Frequently Asked Questions
Variations
- •
Tropical Acai Breakfast Bowl
Replace the frozen blueberries in the base with frozen mango chunks. Top with fresh pineapple pieces, kiwi slices, and toasted coconut flakes alongside the seed granola for a tropical flavour profile.
- •
Chocolate Protein Acai Bowl
Use chocolate-flavoured pea protein powder in the base and add one tablespoon of raw cacao powder when blending. Top with cacao nibs, raspberries, and a drizzle of tahini instead of almond butter.
- •
Nut-Free Acai Bowl
Replace the almond butter drizzle with sunflower seed butter. Swap pumpkin seeds in the granola for sunflower seeds. All other components are naturally nut-free. Check your protein powder label to ensure it is manufactured in a nut-free facility.
- •
Extra-Thick Green Acai Base
Add a large handful of baby spinach leaves to the blender along with the other base ingredients. The spinach adds folate, iron, and vitamin K without changing the flavour, and the acai and blueberries keep the colour a deep purple rather than green.
Substitutions
- •Pea protein powder → Plain whey protein powder (Use an equal amount. Whey blends just as smoothly and will keep the recipe high in protein. Note this makes the bowl non-vegan.)
- •Greek yogurt → Plain coconut yogurt (Makes the recipe fully dairy-free and vegan. Choose a thick, unsweetened variety. Protein content will be slightly lower.)
- •Raw honey in granola → Pure maple syrup (A direct one-for-one swap. Makes the granola fully vegan. The flavour is slightly different but equally delicious.)
- •Frozen cauliflower rice → Frozen zucchini chunks (Another flavourless vegetable that adds thickness and fibre without impacting taste. Cut a zucchini into chunks and freeze overnight before using.)
- •Coconut water → Unsweetened almond milk (Works just as well as a blending liquid. Adds a very subtle nuttiness and keeps the overall calorie count similar.)
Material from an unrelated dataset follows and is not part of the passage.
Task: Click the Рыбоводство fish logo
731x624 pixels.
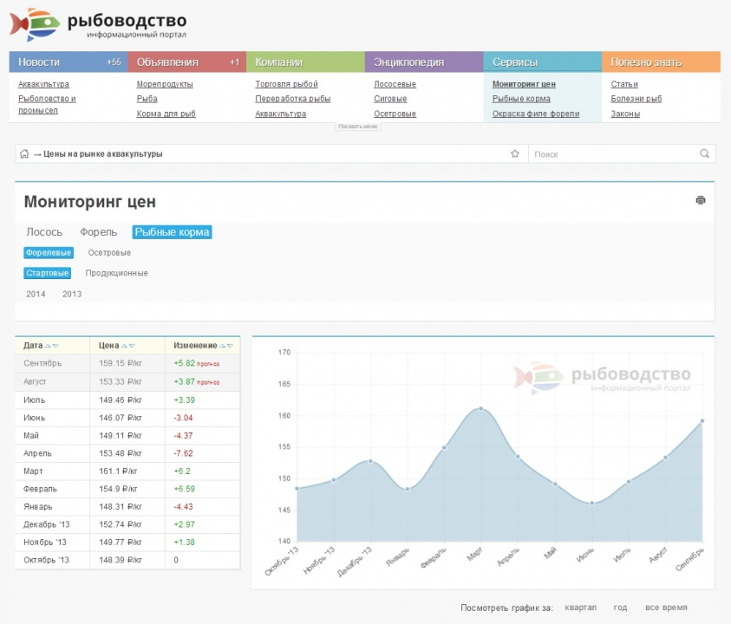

- •Almond butter → Sunflower seed butter (A great nut-free option with a slightly earthier flavour. Still provides healthy fats and a satisfying richness as a topping.)
🧊 Storage
The acai base is best consumed immediately after blending. If you have leftover base, transfer it to a freezer-safe container and freeze for up to one day, then re-blend briefly before serving. The seed granola keeps in an airtight container at room temperature for up to 3 weeks. Store fresh fruit separately in the refrigerator and add it fresh just before serving.
📅 Make Ahead
The granola can be baked up to 3 weeks in advance and stored in an airtight jar or container. The fresh fruit can be sliced the evening before and kept covered in the refrigerator. Blend the acai base fresh each morning for the best thick texture. The whole assembly takes under 5 minutes once the granola is pre-made.